### WHAT THIS TASK INVOLVES
Copy out every line of the records where the string "computer" occurs.

### SOURCE MATERIAL
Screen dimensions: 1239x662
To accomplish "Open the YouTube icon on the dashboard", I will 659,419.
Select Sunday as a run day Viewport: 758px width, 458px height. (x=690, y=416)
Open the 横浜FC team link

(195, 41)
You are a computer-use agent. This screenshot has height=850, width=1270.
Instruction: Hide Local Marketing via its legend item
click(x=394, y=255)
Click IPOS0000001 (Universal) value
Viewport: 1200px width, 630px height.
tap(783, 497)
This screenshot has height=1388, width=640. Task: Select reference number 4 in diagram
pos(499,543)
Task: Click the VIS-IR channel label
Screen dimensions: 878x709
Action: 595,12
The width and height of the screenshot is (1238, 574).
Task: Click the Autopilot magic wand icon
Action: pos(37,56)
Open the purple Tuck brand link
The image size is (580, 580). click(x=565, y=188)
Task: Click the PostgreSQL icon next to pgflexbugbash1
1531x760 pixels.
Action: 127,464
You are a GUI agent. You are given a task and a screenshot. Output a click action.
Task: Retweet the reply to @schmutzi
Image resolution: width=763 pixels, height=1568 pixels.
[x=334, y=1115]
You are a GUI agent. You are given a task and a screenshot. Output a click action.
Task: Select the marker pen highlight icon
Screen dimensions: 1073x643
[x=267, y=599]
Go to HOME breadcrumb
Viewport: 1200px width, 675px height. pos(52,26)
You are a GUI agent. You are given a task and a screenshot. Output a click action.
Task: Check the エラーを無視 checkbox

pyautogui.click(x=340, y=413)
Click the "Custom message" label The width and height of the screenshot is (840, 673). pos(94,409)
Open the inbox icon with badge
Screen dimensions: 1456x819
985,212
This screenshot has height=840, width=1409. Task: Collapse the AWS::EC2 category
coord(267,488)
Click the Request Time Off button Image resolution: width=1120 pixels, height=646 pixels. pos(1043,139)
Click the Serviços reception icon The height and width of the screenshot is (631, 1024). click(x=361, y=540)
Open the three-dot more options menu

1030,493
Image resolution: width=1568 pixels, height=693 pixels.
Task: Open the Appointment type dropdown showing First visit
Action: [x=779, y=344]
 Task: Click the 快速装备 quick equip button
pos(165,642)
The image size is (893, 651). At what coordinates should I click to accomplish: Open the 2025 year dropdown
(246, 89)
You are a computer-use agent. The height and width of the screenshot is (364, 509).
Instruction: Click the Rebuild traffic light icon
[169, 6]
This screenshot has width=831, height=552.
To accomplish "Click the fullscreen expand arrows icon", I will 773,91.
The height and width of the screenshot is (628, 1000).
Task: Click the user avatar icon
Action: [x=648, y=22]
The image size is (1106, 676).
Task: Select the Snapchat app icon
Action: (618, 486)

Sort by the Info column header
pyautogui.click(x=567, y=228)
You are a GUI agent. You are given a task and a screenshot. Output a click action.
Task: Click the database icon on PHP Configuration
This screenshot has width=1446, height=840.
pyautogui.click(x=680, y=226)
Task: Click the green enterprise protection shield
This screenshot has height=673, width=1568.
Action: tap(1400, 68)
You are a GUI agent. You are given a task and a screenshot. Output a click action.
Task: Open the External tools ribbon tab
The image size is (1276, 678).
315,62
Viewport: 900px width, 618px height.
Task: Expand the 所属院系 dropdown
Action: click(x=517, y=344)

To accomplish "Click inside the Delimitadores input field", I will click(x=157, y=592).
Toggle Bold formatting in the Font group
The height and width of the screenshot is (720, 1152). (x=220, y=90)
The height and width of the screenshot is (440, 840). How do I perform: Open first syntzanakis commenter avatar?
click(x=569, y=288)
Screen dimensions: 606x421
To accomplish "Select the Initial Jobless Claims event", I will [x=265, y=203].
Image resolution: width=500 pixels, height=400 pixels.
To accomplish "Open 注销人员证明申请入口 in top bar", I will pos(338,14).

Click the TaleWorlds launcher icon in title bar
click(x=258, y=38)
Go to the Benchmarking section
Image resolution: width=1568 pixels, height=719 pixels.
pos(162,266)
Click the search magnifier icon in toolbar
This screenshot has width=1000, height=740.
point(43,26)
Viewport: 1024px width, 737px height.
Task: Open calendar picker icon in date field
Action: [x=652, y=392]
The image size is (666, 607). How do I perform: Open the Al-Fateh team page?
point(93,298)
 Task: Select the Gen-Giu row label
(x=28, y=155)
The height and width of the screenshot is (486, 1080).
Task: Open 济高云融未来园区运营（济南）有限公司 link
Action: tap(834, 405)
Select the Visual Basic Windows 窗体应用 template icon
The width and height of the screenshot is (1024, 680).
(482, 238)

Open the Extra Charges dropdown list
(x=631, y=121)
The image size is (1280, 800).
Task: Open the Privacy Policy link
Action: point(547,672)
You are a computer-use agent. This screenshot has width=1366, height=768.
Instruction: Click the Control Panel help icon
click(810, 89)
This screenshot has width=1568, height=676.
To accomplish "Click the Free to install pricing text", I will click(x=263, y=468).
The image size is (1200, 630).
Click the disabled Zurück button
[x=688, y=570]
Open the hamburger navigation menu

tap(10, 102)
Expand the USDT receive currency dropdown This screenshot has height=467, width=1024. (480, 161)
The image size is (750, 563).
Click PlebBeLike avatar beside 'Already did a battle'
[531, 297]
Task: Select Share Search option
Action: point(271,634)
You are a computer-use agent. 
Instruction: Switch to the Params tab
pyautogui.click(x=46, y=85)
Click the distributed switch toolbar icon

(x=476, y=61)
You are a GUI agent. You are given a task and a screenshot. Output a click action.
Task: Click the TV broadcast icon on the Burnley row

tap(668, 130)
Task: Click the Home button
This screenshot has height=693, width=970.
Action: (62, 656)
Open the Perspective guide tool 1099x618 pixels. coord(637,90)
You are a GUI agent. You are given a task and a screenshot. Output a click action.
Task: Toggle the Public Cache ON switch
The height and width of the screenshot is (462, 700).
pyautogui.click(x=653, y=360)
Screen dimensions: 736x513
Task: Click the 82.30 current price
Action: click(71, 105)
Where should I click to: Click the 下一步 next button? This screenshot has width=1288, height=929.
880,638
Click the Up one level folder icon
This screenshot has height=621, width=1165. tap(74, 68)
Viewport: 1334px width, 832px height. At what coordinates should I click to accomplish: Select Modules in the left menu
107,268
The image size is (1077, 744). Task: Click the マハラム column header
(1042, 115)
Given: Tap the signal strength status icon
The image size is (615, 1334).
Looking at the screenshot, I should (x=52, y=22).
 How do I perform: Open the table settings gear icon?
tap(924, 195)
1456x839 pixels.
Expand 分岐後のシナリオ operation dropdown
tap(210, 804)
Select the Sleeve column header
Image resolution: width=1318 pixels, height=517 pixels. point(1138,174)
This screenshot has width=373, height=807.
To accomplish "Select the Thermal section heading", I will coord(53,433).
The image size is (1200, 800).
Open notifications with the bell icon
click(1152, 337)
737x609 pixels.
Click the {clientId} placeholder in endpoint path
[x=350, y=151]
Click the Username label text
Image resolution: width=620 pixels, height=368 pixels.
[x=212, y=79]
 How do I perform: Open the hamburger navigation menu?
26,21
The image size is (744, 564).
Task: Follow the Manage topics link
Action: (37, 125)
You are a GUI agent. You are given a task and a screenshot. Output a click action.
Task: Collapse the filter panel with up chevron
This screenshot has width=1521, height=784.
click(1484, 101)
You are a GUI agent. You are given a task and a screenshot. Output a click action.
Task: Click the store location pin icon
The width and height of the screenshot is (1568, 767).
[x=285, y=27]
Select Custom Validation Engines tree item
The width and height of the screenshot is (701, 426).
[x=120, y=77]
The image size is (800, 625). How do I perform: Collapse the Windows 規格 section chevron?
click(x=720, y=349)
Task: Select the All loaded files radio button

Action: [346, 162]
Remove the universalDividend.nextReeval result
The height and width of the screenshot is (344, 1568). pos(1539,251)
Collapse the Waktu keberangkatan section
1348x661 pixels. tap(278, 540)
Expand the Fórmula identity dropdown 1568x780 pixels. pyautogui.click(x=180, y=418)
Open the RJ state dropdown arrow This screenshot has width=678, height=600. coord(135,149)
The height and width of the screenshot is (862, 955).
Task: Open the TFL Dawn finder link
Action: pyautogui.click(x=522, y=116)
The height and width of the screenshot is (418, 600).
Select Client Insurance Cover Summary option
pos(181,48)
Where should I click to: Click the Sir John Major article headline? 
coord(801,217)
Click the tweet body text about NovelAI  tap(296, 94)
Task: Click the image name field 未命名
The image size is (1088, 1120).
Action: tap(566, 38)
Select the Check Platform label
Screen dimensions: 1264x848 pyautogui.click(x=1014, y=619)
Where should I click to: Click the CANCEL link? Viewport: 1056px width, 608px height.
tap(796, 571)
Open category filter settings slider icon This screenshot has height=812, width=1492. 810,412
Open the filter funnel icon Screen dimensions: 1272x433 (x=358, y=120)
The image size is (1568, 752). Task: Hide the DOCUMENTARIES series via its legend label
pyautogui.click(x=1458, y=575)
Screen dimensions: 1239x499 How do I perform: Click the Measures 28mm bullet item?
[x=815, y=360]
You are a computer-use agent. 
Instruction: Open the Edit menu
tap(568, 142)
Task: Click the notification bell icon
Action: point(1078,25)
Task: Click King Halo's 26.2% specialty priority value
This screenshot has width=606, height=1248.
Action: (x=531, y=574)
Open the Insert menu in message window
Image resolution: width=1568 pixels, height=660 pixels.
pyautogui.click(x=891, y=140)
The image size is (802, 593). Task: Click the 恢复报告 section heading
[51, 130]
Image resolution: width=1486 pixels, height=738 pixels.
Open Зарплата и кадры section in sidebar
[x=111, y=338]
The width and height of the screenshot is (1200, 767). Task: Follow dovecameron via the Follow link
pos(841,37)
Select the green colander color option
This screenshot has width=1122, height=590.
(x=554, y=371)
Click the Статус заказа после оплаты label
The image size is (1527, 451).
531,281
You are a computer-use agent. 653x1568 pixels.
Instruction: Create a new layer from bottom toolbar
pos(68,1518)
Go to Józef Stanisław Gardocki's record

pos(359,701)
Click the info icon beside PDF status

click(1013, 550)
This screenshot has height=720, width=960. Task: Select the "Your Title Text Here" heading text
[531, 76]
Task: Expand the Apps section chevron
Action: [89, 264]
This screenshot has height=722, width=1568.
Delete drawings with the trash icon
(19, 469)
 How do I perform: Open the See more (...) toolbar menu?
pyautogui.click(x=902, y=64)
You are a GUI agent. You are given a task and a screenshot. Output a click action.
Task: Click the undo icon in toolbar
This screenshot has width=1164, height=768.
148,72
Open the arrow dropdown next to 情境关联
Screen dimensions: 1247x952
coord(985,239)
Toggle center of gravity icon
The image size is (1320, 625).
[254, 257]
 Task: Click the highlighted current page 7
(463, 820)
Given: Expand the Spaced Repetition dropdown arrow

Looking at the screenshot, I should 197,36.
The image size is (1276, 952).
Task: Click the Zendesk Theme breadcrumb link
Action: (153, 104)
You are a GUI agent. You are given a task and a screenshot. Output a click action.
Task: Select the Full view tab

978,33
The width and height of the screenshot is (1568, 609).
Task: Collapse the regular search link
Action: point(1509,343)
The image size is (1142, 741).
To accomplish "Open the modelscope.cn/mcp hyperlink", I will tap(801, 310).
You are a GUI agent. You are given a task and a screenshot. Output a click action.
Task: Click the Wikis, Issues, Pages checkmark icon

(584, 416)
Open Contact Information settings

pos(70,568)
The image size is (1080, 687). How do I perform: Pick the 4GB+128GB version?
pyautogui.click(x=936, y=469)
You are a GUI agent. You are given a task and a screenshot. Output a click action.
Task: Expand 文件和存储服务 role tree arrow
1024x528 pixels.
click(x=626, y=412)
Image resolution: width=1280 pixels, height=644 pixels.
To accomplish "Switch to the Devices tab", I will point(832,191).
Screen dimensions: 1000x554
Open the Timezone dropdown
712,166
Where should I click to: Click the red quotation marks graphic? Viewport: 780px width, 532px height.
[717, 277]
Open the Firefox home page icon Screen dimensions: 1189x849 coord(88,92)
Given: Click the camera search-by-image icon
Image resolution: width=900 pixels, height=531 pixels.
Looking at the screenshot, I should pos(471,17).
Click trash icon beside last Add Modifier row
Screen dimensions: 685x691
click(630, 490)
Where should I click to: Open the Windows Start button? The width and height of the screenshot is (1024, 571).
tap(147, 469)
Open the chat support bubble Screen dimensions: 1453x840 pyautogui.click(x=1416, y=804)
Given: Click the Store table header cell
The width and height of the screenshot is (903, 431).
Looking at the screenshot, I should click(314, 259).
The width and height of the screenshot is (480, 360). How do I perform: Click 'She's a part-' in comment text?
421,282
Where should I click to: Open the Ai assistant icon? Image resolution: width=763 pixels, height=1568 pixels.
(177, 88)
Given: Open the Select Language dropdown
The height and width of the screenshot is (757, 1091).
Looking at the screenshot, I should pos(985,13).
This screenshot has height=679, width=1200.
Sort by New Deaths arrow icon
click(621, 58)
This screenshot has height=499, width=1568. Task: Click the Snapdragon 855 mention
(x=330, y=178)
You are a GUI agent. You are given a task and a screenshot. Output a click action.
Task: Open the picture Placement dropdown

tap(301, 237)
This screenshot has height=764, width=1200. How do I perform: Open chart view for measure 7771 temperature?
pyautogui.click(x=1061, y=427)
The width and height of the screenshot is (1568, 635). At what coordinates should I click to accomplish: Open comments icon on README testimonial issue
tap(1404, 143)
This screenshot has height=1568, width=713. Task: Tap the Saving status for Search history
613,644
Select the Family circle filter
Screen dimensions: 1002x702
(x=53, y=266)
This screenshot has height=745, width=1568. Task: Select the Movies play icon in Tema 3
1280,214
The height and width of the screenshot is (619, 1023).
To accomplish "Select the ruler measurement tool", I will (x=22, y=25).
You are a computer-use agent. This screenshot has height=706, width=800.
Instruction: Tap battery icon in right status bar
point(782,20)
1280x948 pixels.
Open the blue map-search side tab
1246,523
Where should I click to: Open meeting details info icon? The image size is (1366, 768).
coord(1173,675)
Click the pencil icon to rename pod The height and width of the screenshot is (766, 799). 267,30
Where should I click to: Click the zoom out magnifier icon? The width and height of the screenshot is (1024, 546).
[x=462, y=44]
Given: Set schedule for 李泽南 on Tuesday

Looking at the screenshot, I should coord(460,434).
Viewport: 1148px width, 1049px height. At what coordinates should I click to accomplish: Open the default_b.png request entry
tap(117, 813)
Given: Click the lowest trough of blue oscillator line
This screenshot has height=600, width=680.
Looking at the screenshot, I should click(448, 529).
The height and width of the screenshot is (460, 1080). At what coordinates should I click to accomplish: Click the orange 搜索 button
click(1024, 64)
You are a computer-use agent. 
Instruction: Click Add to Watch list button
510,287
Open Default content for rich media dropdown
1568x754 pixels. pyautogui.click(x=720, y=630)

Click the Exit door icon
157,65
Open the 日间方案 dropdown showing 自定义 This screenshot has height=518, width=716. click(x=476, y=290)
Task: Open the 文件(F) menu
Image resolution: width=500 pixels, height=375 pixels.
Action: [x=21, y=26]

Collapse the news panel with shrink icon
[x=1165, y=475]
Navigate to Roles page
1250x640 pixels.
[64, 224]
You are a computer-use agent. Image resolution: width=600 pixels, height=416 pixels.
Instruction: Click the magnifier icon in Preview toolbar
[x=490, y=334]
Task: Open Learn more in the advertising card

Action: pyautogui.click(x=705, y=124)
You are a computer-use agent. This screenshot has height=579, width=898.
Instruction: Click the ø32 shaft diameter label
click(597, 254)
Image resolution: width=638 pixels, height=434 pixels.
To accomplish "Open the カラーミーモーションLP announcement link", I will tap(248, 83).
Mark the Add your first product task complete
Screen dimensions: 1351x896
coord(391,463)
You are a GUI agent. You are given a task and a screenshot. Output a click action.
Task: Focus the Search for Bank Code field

### OUTPUT OF THE EXERCISE
You are a computer-use agent. This screenshot has height=850, width=1270.
You are a computer-use agent. The height and width of the screenshot is (364, 509).
You are a computer-use agent. This screenshot has width=1366, height=768.
You are a computer-use agent. 
You are a computer-use agent. 
You are a computer-use agent. 653x1568 pixels.
You are a computer-use agent. This screenshot has height=706, width=800.
You are a computer-use agent. 
You are a computer-use agent. Image resolution: width=600 pixels, height=416 pixels.
You are a computer-use agent. This screenshot has height=579, width=898.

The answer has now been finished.